▶ _O que se pede_
Dê continuidade ao texto sobre a palestra de Morin em Porto Alegre, começando logo após a última frase apresentada.

▶ _Trecho do texto_
━━━━

Convidado a abrir a segunda
edição do ciclo de palestras
"Fronteiras do Pensamento
Braskem-Copesul", em Porto
Alegre, Morin avisou que o tema de sua intervenção seria
"1968-2008: o mundo que eu vi
e vivi". Foi uma oportuna maneira de analisar os rumos da
humanidade às vésperas do 40º
aniversário da revolta francesa
de Maio de 1968, o evento estudantil e operário que ultrapassou fronteiras, disseminando
os valores que até hoje norteiam boa parte da modernidade ocidental.
Horas antes da palestra, no
último dia 14, Morin conversou
por 40 minutos com a Folha no
saguão de um luxuoso hotel da
capital gaúcha. Os gestos frágeis e a voz definhante não
condizem com o discurso vibrante e apaixonadamente engajado de um homem que dedicou a vida ao entendimento
humano. Eis os principais trechos da entrevista.

━━━━

▶ _Material coletado_

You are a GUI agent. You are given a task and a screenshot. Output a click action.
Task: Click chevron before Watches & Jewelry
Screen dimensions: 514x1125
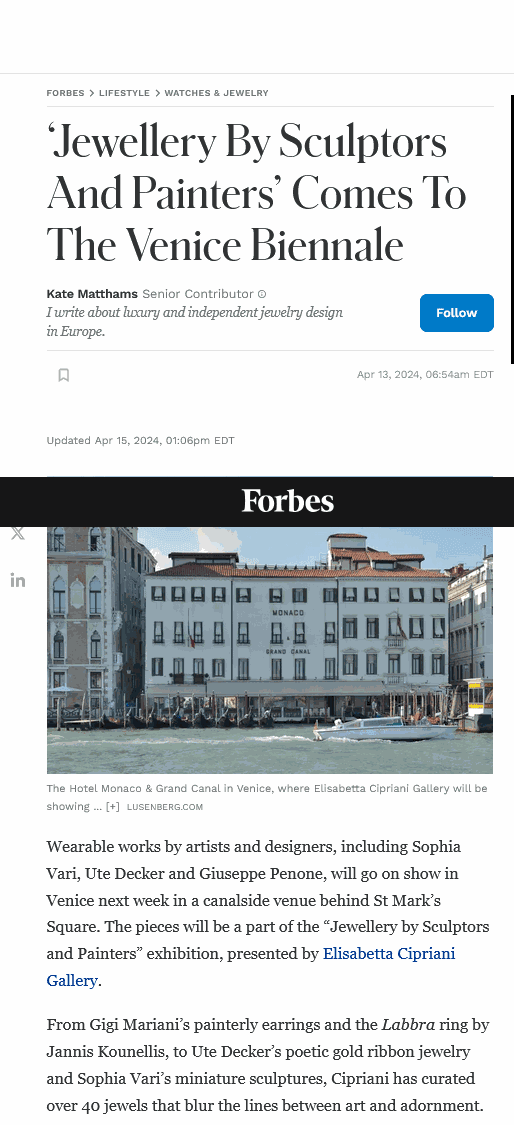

━━━━

▶ _Resposta do exercício_
FOLHA - Quarenta anos depois, o
que ficou dos acontecimentos de
Maio de 68?
EDGAR MORIN - 1968 foi, antes de
mais nada, um ano de revolta
estudantil e juvenil, numa onda
que atingiu países de naturezas
sociais e estruturas tão diferentes como Egito, EUA, Polônia...
O denominador comum é uma
revolta contra a autoridade do
Estado e da família. A figura do
pai de família perdeu importância, dando início a uma era
de maior liberdade na relação
entre pais e filhos.
A revolta teve um caráter
mais marcante nos países ocidentais desenvolvidos. Teóricos achavam que vivíamos numa sociedade que resolveria os
problemas humanos mais fundamentais. E, de repente, percebeu-se que havia uma insatisfação na parte mais privilegiada dessa sociedade, que é a
juventude estudante.
Jovens de classes privilegiadas que desfrutavam de bens
materiais preferiram buscar
uma vida comunitária, num sinal de que o consumismo da sociedade ocidental não resolvia
os problemas e aspirações humanas.
Muitos desses jovens trocaram a cidade pela vida com as
cabras, em busca de felicidade.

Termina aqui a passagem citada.